Begin Quoted passage

(Co-authored by Andrey Makarychev and Boris Lanin). While the Kremlin habitually exhibits progress in the Russian higher education system by showcasing projects such as the Skolkovo Institute of Technology and mega-grants provided to foreign scientists, the real situation is far different. The country’s educational system is in a period of instability. There are massive and chaotic mergers of universities, new assessment criteria for university faculty and staff, and the controversial implementation of the pan-European Bologna system, to name a few.
The Russian educational machine has been reforming, but until now there have been no substantive public discussions about education (neither as a “service” or as a tool for societal modernization, among other topics). The government’s public discussion on the draft law “On Education” was limited to bureaucratic technicalities. The real stakeholders of this particular reform—the intellectual slice of society—were unhappy to be treated as an object rather than the subject of change.
As we are seeing increasingly robust attempts by professional educators to define themselves as a community based on certain normative backgrounds, we also see how the education system has been explicitly politicized by the Kremlin.
One heated issue involves sexual orientation. Some disciplinary techniques the Ministry of Education attempted to introduce involved drug testing of students and questionnaires about early sexual experiences, also became a matter of public scrutiny. A highly illustrative case of this type of biopolitical debate involved parents who demanded the firing of a Moscow school teacher who was seen at a meeting against anti-gay legislation.
A new turn in the debates on the imperfections of Russia’s educational system is the growing protestation of scientists and scholars against the large-scale discrediting of academic standards by the wide-spread use of plagiarism.
During the 2011-2012 election cycle, both Dmitry Medvedev and Vladimir Putin promised to rapidly increase the budget for defense and law enforcement, while lowering education to the list of budgetary burdens alongside the pension system. Underfunding and unbearable bureaucratic paperwork combined with the de-facto disappearance of self-governing university structures led to uneasy feelings of university faculty and staff.
The “On Education” law, which is to become effective September 2013, limits educational guarantees for Russian citizens and shrinks job opportunities for faculty and staff. Already, in late December 2012, Medvedev signed a “road map” that stipulated harsh funding cuts in education (up to 40%), increased the workload of university staff, and aimed to shut down many universities as allegedly ineffective.

End Quoted passage
Begin Stored records

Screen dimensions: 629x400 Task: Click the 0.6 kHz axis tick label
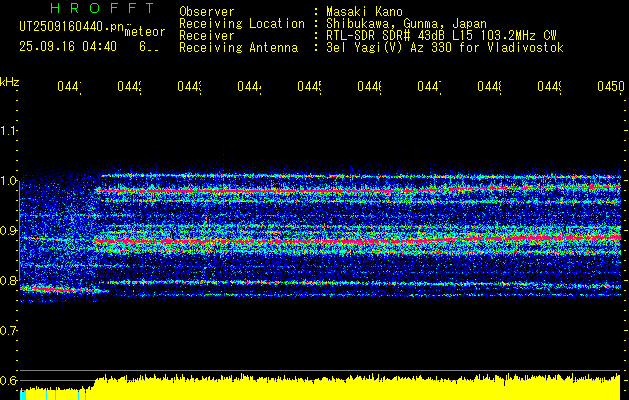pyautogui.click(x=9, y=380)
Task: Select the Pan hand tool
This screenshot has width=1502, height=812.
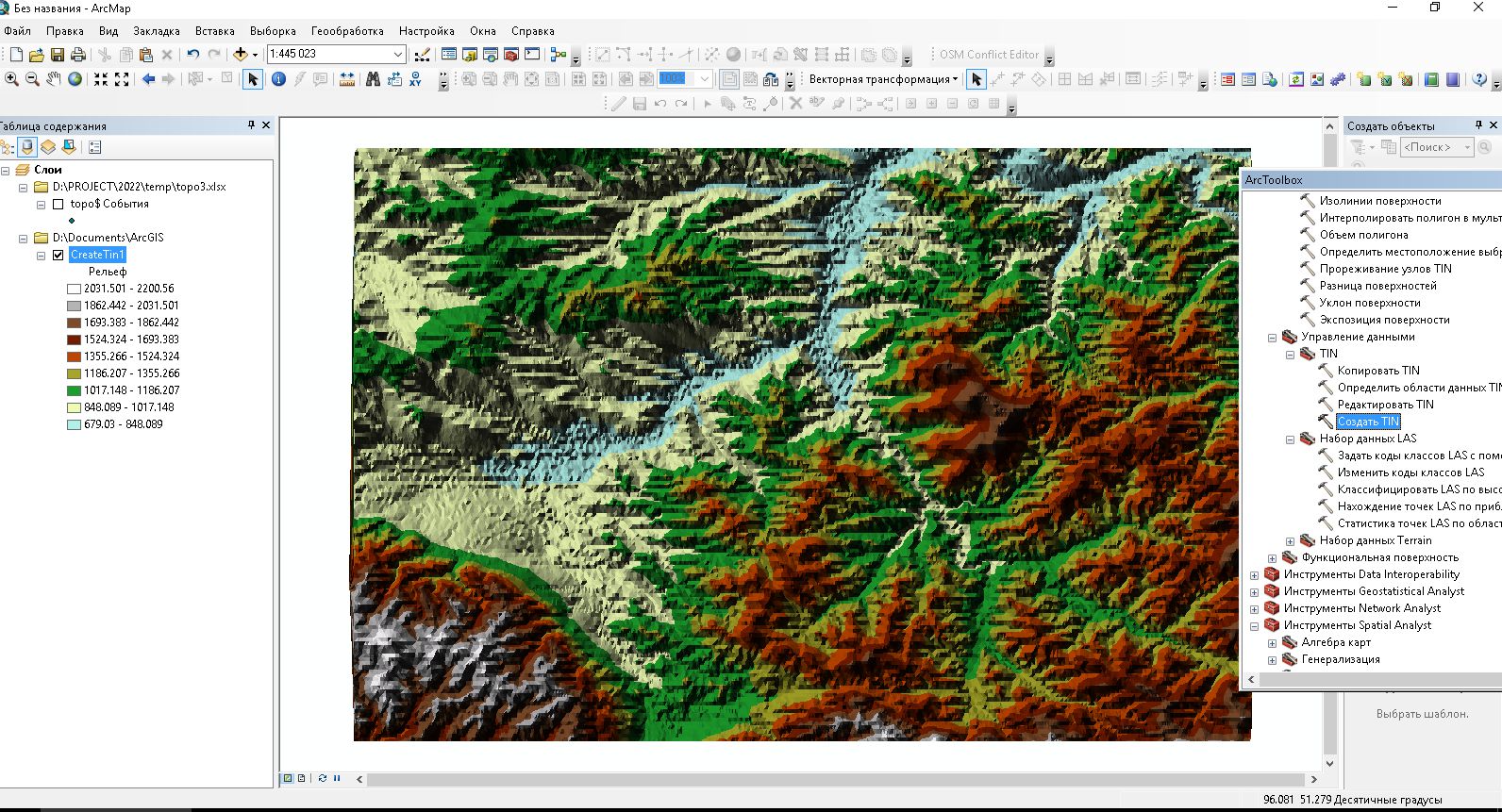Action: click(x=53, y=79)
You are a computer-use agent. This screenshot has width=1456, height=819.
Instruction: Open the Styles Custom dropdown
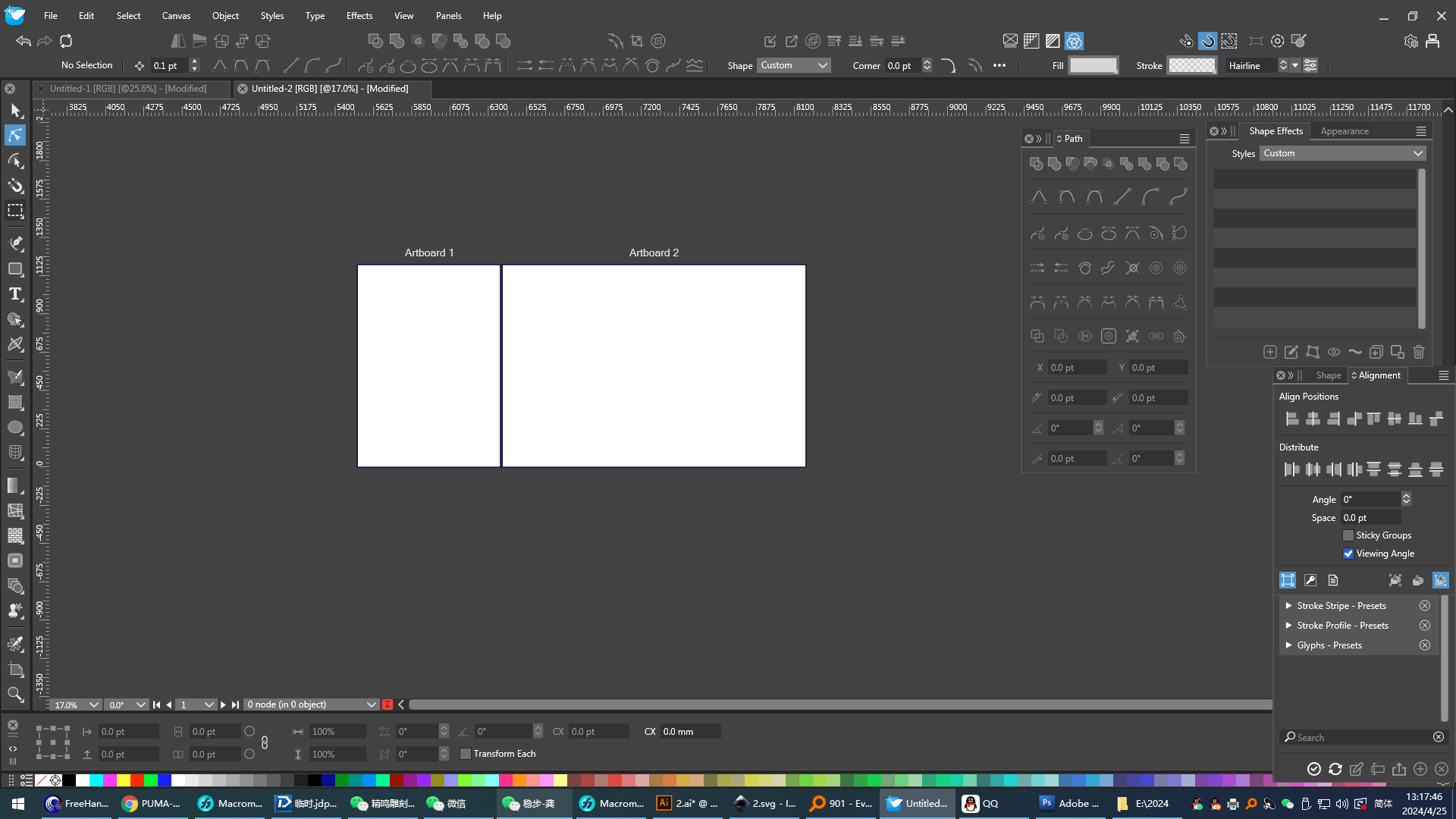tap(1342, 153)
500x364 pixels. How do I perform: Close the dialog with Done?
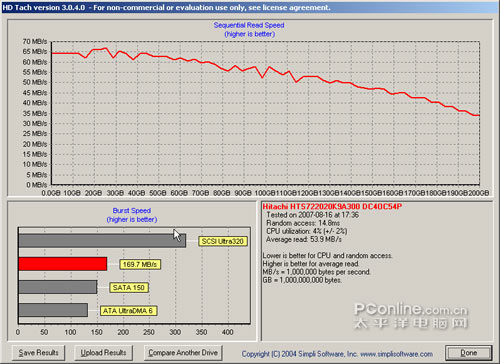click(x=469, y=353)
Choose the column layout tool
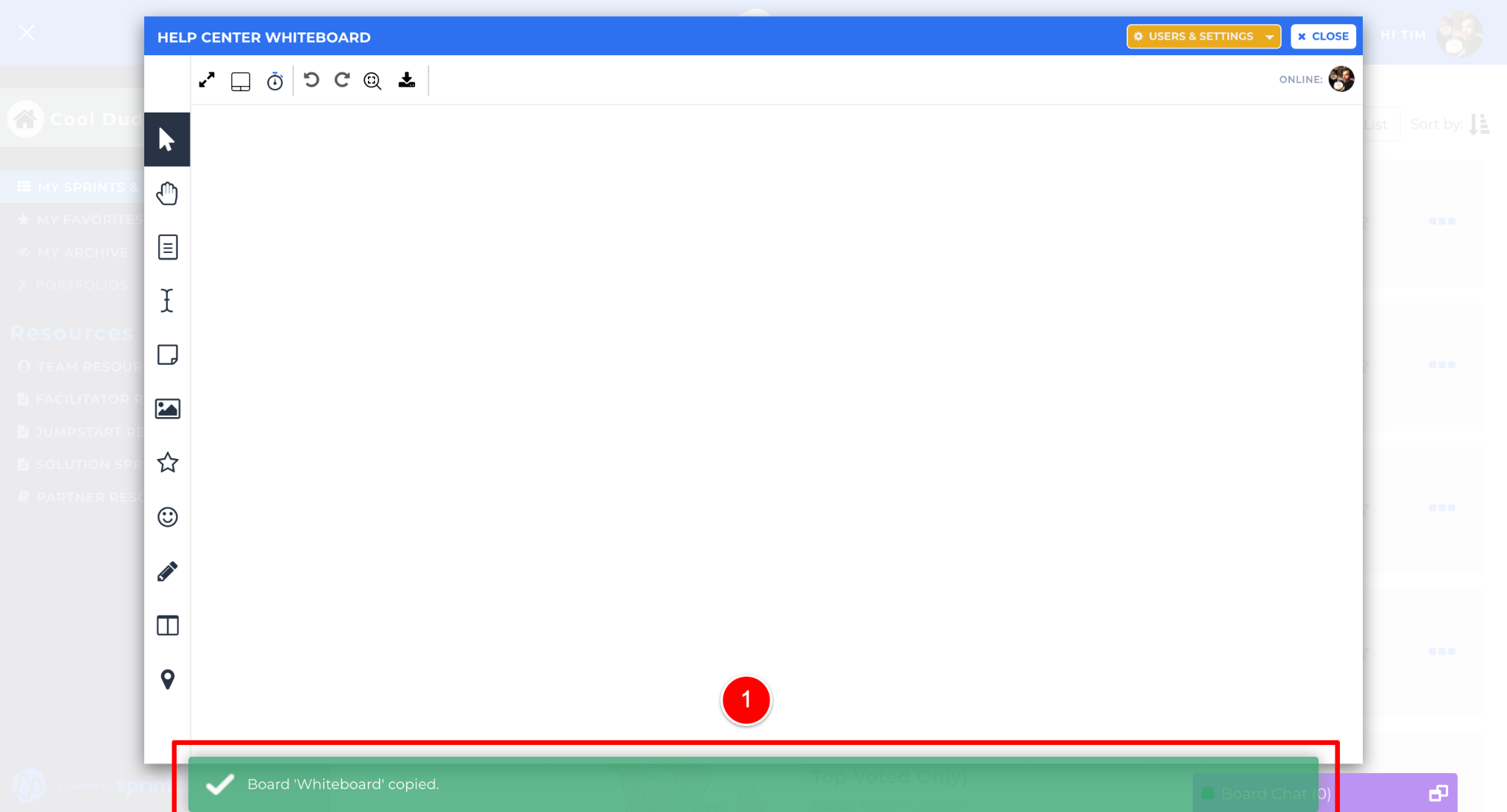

End Stored records

▸ Task list
**1)** In the passage on Russian education reform, how deep were the education funding cuts in the "road map" that Medvedev signed in late December 2012?
**2)** Extend the passage on Russian education reform, picking up after its final sentence.

▸ Results
**1)** Up to 40%.

**2)**
It is only logical that all of this provoked multiple objection resolutions and open letters, some of which were signed by whole university segments (e.g., the Faculty of Philology at Moscow State University and the professors of Omsk State University). Moreover, the financial misconduct and exorbitant salaries of top university managers became a matter of public concern. Street protests in Moscow and other big cities in 2011-2013 were supported by large segments of both students and professors.
A major fuel to the fire has been the so-called “Dissergate,” a series of scandalous affairs about fraudulent dissertations. University educators themselves started investigations into these matters and led public campaigns against such wrongdoings (often using social media) that made the state react. The most widely covered cases were the firing of a MGIMO professor who faked his U.S. diploma and professor from Moscow State University whose plagiarism was clear and publicly available. The very fact that the reputation of two, leading, Moscow-based Universities was at stake underpinned the gravity of the issue.
Of course, even in countries like Germany, unpleasant incidents with plagiarism happen, but the difference is that in Russia, academic malpractices are systemic in a sense that most of them are defended by the “corporate solidarity.” The creeping and unofficial commercialization of the very process of defending dissertations (informal gratitudes to members of Academic Councils, unofficial payments for having complex paperwork completed in time, etc.) has had devastating effects on the quality of academic degrees awarded by Russian Universities.
With all its inefficiency and corruption, the Russian state always tried to play the guiding role in streamlining professional debates, especially on such politically sensitive issues as the proverbial “falsification of history.” Since independent voices among historians were rather weak, it looks expectable (by the logic of the state bureaucracy) to continue its trans-political (i.e., in Baudrillard’s terms, constantly expanding into other spheres, including culture, arts, sports, education, etc.) hegemony by imposing what is considered the right way to teach social disciplines at school. What makes these attempts weirdly inadequate is not only Putin’s habitual zeal for unification—as exemplified by his idea of a single history textbook for a huge country that has different historical experiences and attitudes to its past—but also a series of proposals that unveil the most parochial and even uncivilized facets of the ruling group.
The most shocking recent notions was a statement by the head of the Commission on Preservation of Historical & Cultural Legacy of the Public Chamber who suggested that teaching foreign languages might be discontinued in Russian schools as a measure to block emigration and as a tribute to the alleged “self-sufficiency” of the Russian language. Characteristically, no disclaimers from state officials followed. Another eye-opening proposal was to exclude from Russian literature textbooks 19th-century Saltykov-Schedrin satirical masterpieces because of alleged extremism found in the works.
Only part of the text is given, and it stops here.